Creative Miscellany: Reading Writing Replying Networking, Jamming, 14/07/2016

Just a general update today, since today turned out to be pretty eventful – in both a good and a less good way. Some projects have had some wonderful boosts, new opportunities for smaller works have come up, and one big project got a setback that I think could ultimately be for the best.
• • •
My first “LEAPing Beyond” workshop for the New Democratic Party went quite well, as you could probably tell from the last two posts. This weekend, I’ll be writing an official update on the first workshop to go up on official channels of Toronto’s NDP. 

I like the aesthetic of holding these workshops in parks,
islands in concrete that pretend to be wilderness. It
provokes the kind of juxtaposed thoughts that I want
to encourage with my words as well.
I’ll also make contact with riding associations presidents in the heart of Toronto, to promote the next workshop in early to mid August. I think Christie Pits park will probably be the best location. 

It’s less mainstream than Trinity-Bellwoods, and so offers a little more peace and quiet. I also like that Christie Pits is always within reach of road traffic – I think the urban oasis nature of most smaller city parks reminds us of the delicate relationship that a city must maintain with its green spaces.
• • •
I finished my first read of Sandifer’s Neoreaction: A Basilisk, and secured a slot for a review of the book at the Reply Collective. I’ve already brought Sandifer to the hard drives of the Collective, as he was a significant interview for “Beyond the Academy.”

But this is the first time my American colleague’s work will have been brought for a review. Part of my mandate from the Collective’s Review’s editor – my old friend SD Card – is to keep the social epistemological parts of the book at the forefront.

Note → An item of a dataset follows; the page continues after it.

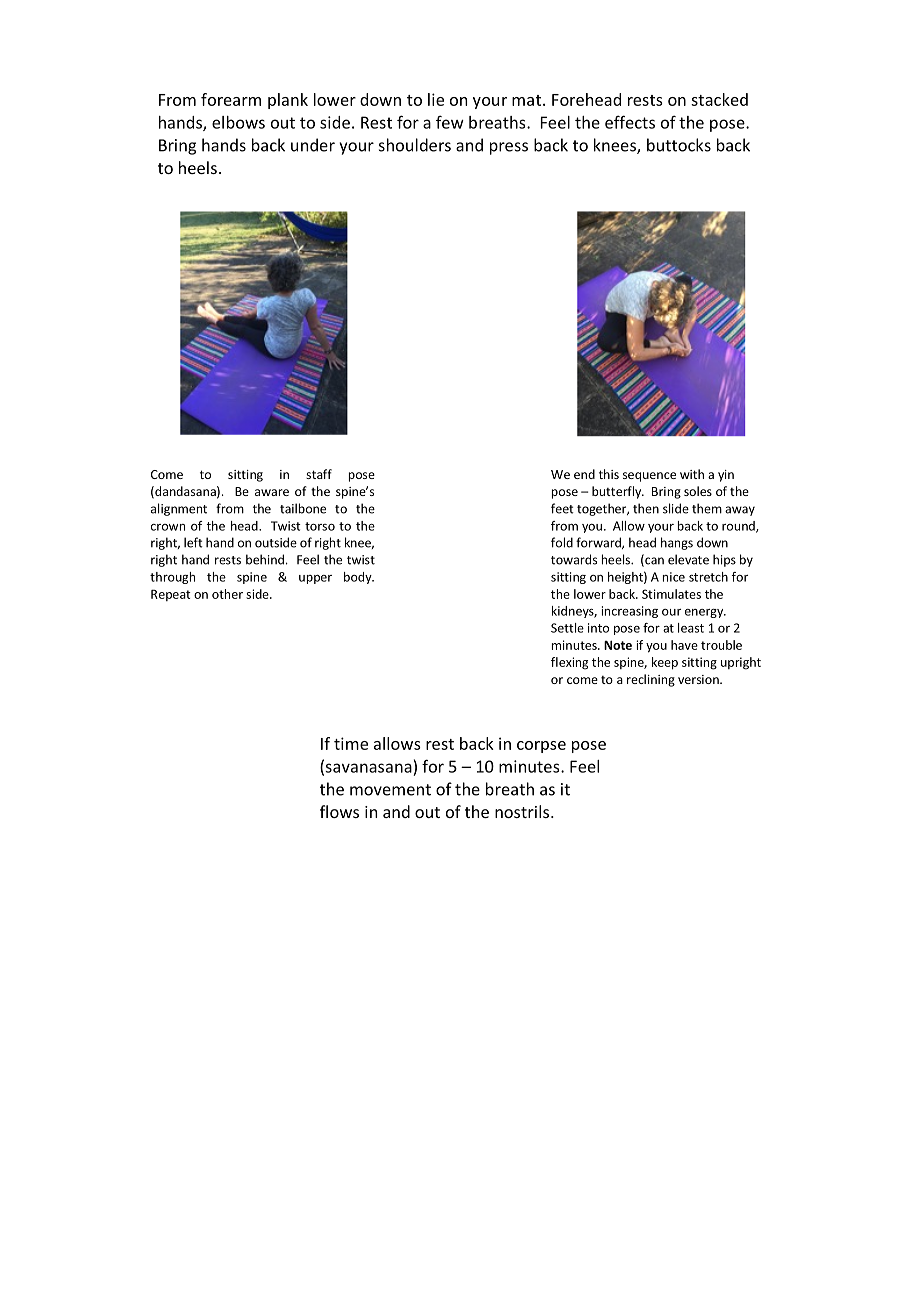 Image resolution: width=924 pixels, height=1308 pixels. What do you see at coordinates (630, 122) in the document?
I see `effects` at bounding box center [630, 122].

That won't be hard. As I collect my thoughts and notes for the first pass at the review, quite a lot of what I’m thinking about revolves around ways of knowing. The book is, from the start, a critique of the traditional concept of rationalism from a variety of angles.

You wouldn’t think that was necessary anymore. But if you thought that, it was a sign that you’ve been reading too many progressive epistemology journals, and not enough neo-fascist pro-slavery blogs or anti-feminist Reddit or 4chan forums.

I'm also waiting for the supplementary material (thanks
to a ridiculously successful Kickstarter campaign),
especially Theses on Trump.
Now, I don't blame you for not reading these things. Part of what I find awe-inspiring about Phil and his work is his level of commitment. This man – with his deeply held political, moral, and ethical beliefs – sat down and read the neo-fascist pro-slavery rambling tangents of Mencius Moldbug. 

Tens of thousands (possibly hundreds of thousands) of words written by the most vile, self-absorbed, and unrestrained avatar of the genuinely neo-fascist pro-slavery software engineer Curtis Yarvin.

Phil has dived into something that most of us who thought that traditional conceptions of reason and rationality had been thrown on the dust-heap have ignored to our peril. This religion of pure reason exploding through right-wing online forums has become the dominant ideology of North America’s newest and most prominent reactionary social movement.

From Gamergate to the shock troops of the Trump campaign, the rank and file of American reaction in the 21st century have made a vision of purely objective rationality their sole epistemic yardstick. We have to grapple with this ideology, and that’s what I see Phil’s book as doing.

More details in a few weeks when the review actually goes up.
• • •
I’m working on another piece for the Reply Collective. This one is a reply to a recent piece by my favourite dialogue partner in the group, Steve Fuller. In this case, I want to write a response to his account of the Brexit phenomenon.

And Boris Johnson still won't go away.
Now, Steve has a few advantages over me on this. For one thing, he actually lives in Britain, and can see the media landscape daily through direct experience. I only see snippets and flashes from North America. So I don’t want to get into too many of the details.

Basically, I plan on responding to Steve’s perspective on the role of elites in political life, and whether the British constitution of parliamentary sovereignty has passed its sell-by date. It will come from the Negri-Foucault trajectory.

In short form, elite management of politics always risks disenfranchising or generally separating people from the institutions that hold incredible power over them. But contemporary communications technology and the political organizing it enables can bring that power to the people. Our era – thanks to our communications abilities – can open the most true and thorough democracy of all.
• • •
Finally, the partner I’d been working with on the development of You Were My Friend and I parted ways professionally yesterday. She’s still a fantastic actress, and I’ll probably still cast her in the same role she played in the theatre version. 

But I think our aesthetic instincts and priorities were a little too different for us to keep on the same page. Each of us had different ideas of what we thought were the most promising aspects of this story. I didn’t communicate my own such ideas clearly enough. And I still don’t quite understand what her own such ideas were.

So now I’m looking for a new director. And it has to be a woman. I need a female director so that the entire production can understand that You Were My Friend is a women’s story – with all that entails.